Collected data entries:

⟨

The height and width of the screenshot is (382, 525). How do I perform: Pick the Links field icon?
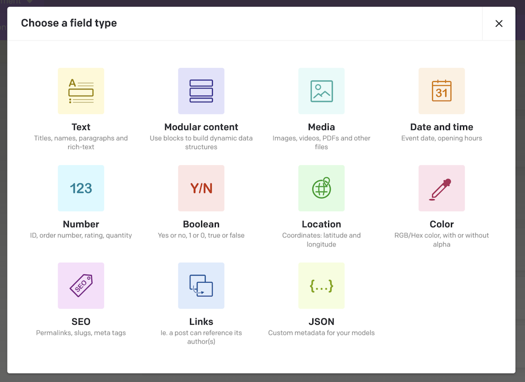click(201, 285)
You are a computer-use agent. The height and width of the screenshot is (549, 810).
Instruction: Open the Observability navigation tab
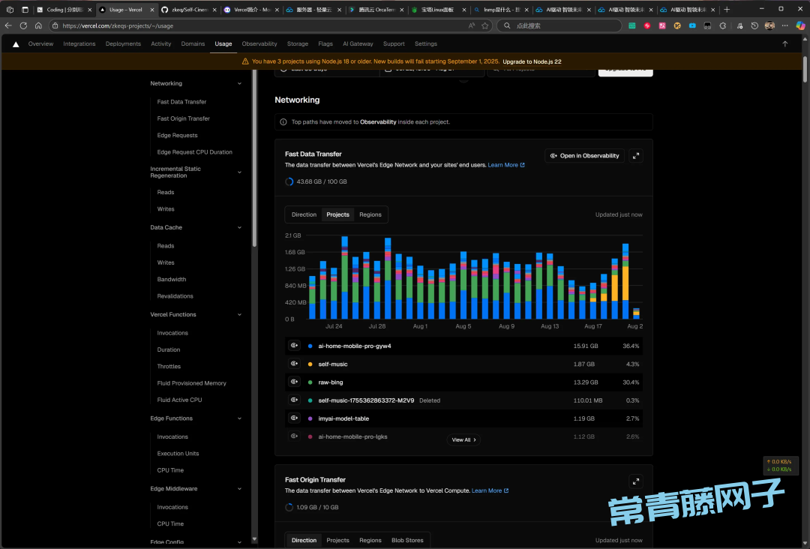coord(260,44)
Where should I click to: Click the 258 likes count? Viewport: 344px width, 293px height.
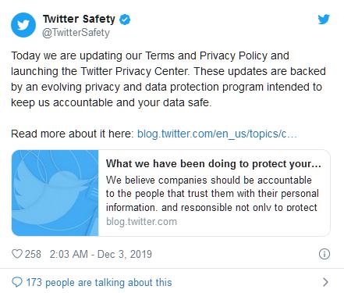33,254
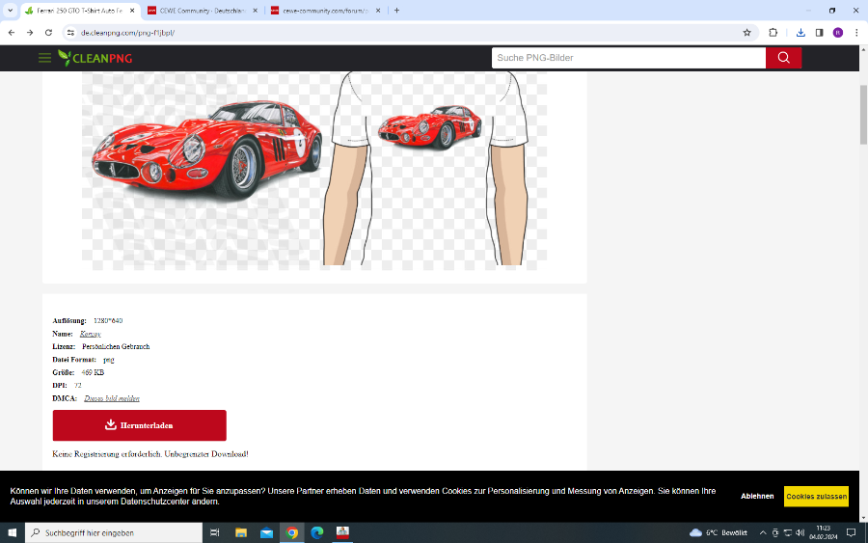
Task: Click the Suche PNG-Bilder search field
Action: pyautogui.click(x=628, y=58)
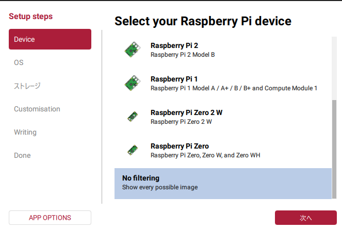Open the Customisation step

click(37, 109)
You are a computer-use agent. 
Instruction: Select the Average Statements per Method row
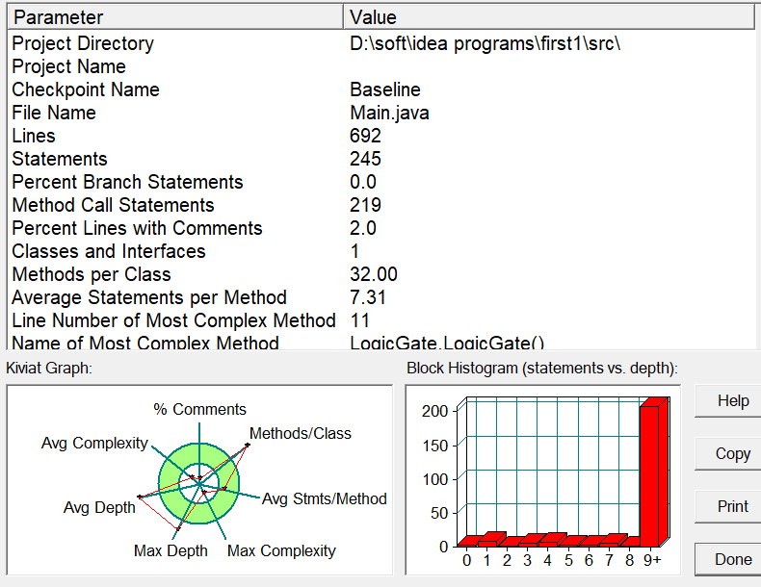click(381, 297)
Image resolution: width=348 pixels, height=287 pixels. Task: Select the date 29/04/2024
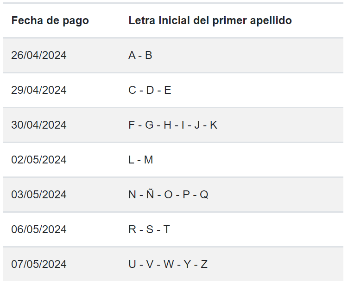click(x=39, y=90)
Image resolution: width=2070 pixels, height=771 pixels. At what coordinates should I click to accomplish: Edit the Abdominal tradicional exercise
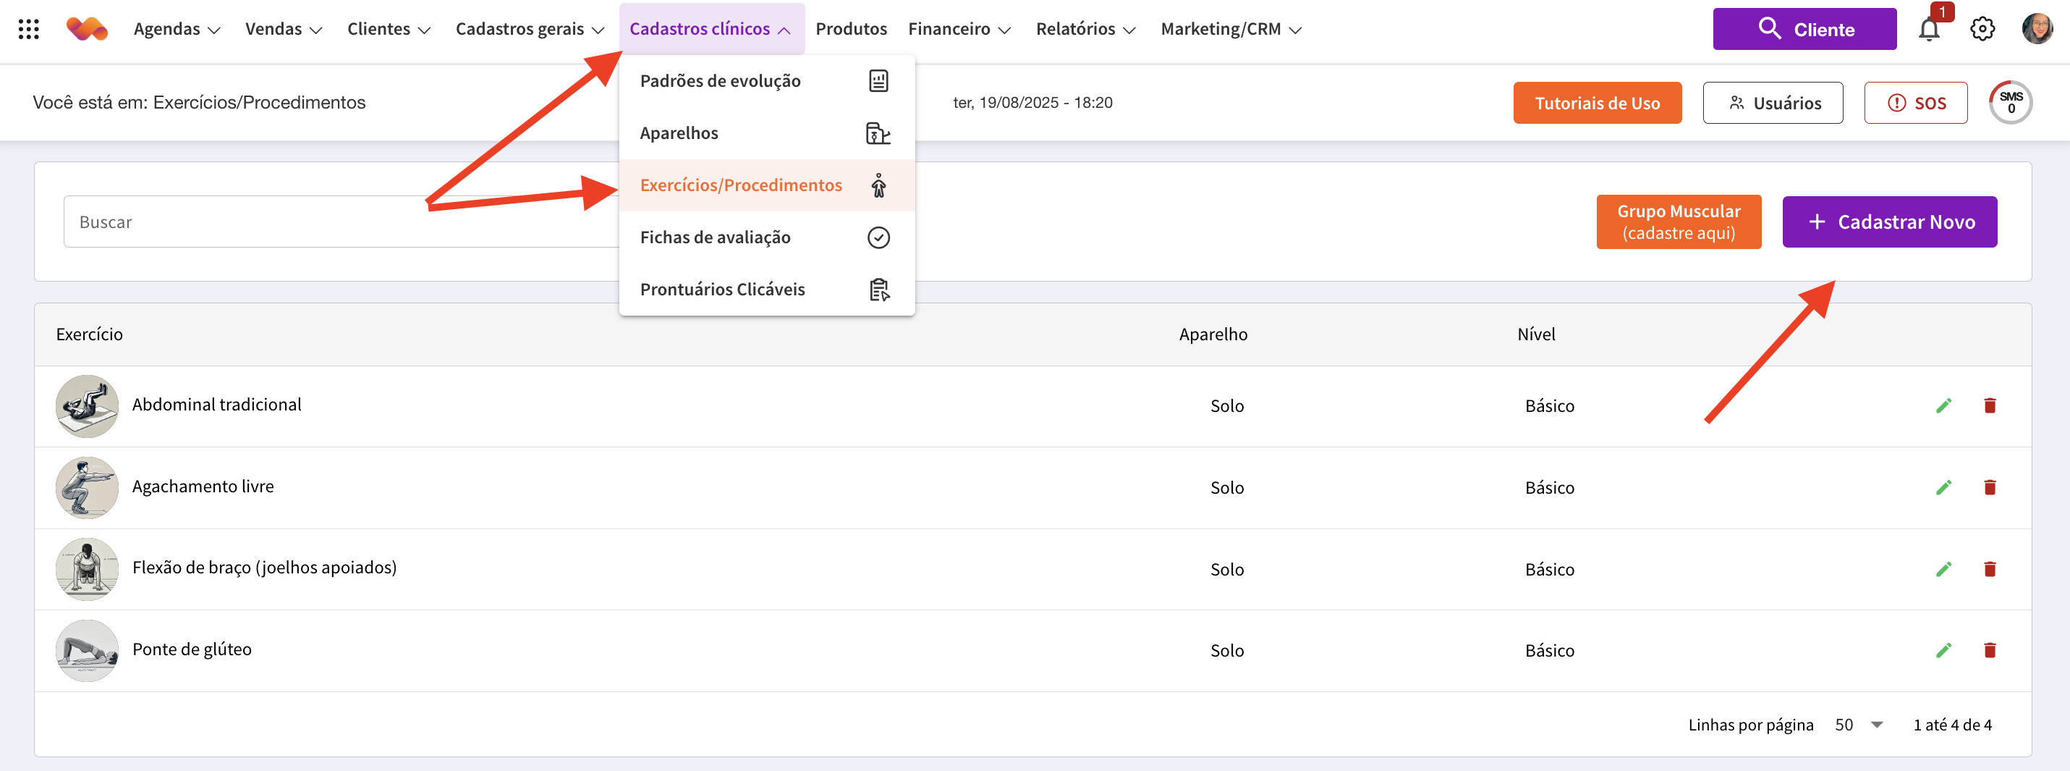1943,406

⟩

- What to do -
Every word of the data should be reproduced exactly; please omit any pictures.

- Finished task -
The height and width of the screenshot is (382, 525). How do I perform: Pick the Links field icon?
click(201, 285)
You are a computer-use agent. The height and width of the screenshot is (549, 810).
Instruction: Open the Observability navigation tab
coord(260,44)
Where should I click to: Click the 258 likes count? Viewport: 344px width, 293px height.
33,254
Task: Click the Suche PNG-Bilder search field
Action: pyautogui.click(x=628, y=58)
Open the Customisation step

click(37, 109)
You are a computer-use agent. 
Instruction: Select the Average Statements per Method row
click(381, 297)
Image resolution: width=348 pixels, height=287 pixels. Task: Select the date 29/04/2024
click(x=39, y=90)
Image resolution: width=2070 pixels, height=771 pixels. At what coordinates should I click to accomplish: Edit the Abdominal tradicional exercise
1943,406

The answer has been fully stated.